* Exercise task: Starting at the line that contains "You are a GUI" and continuing through the last of the rows below, write those lines out again with "magnifier" swapped for "magnifying glass" and everything else unchanged. Leave the pictures out of your answer.

* Data for the task:
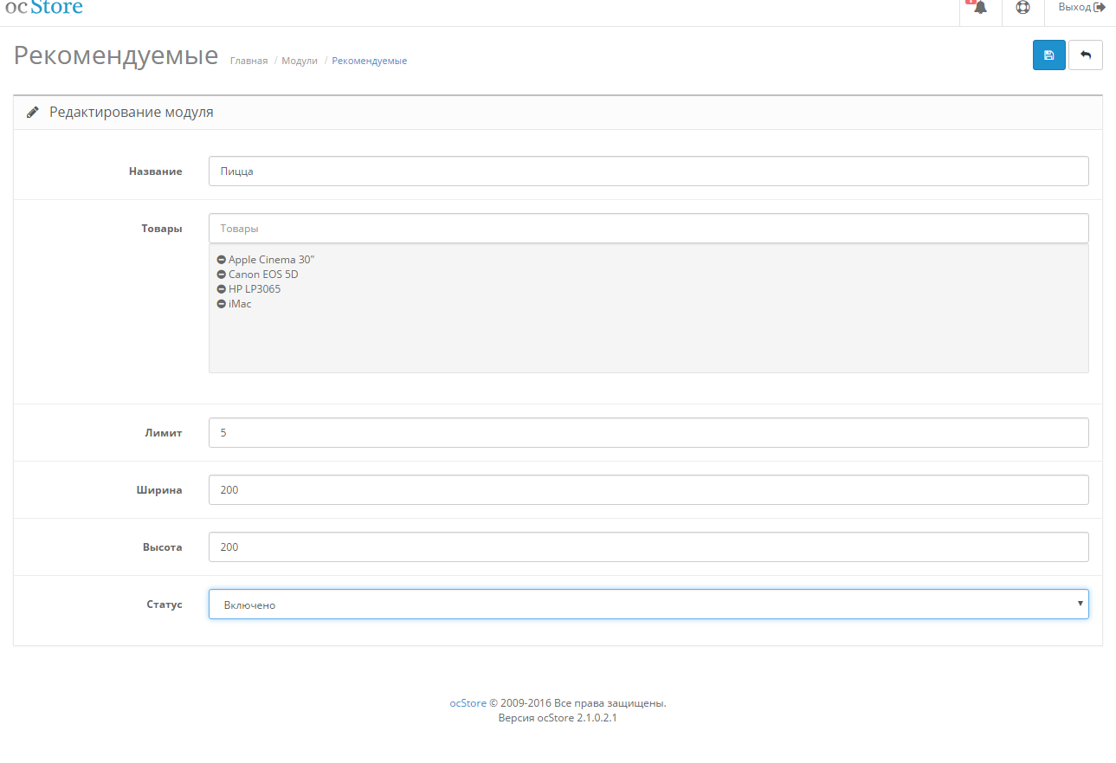
Task: Click the Ширина input field
Action: (648, 490)
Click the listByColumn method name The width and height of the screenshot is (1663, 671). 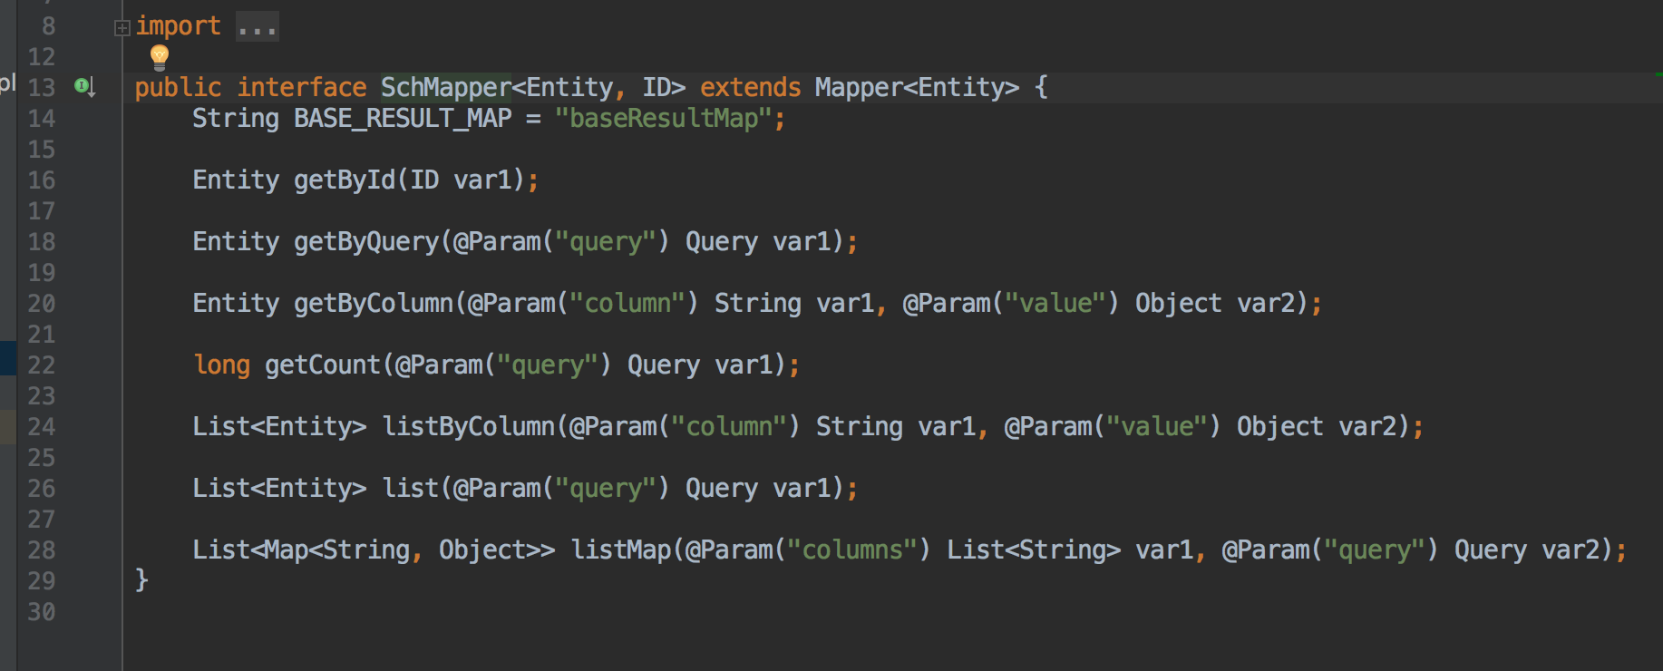[468, 427]
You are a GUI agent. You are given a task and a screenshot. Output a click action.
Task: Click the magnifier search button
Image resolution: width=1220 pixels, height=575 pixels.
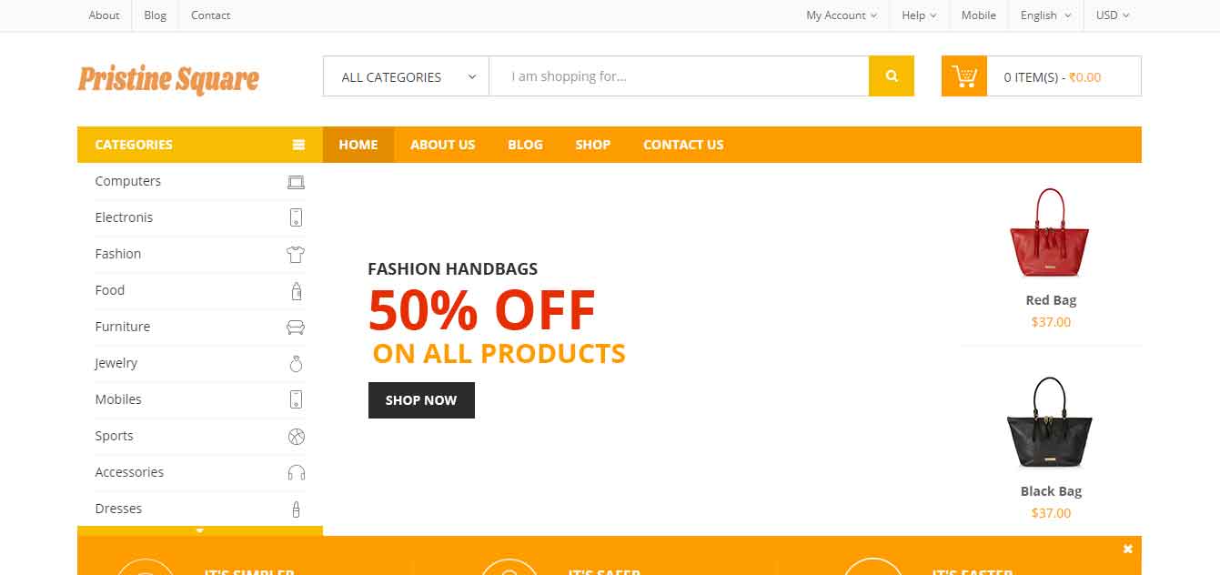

* Task answer:
You are a GUI agent. You are given a task and a screenshot. Output a click action.
Task: Click the magnifying glass search button
Image resolution: width=1220 pixels, height=575 pixels.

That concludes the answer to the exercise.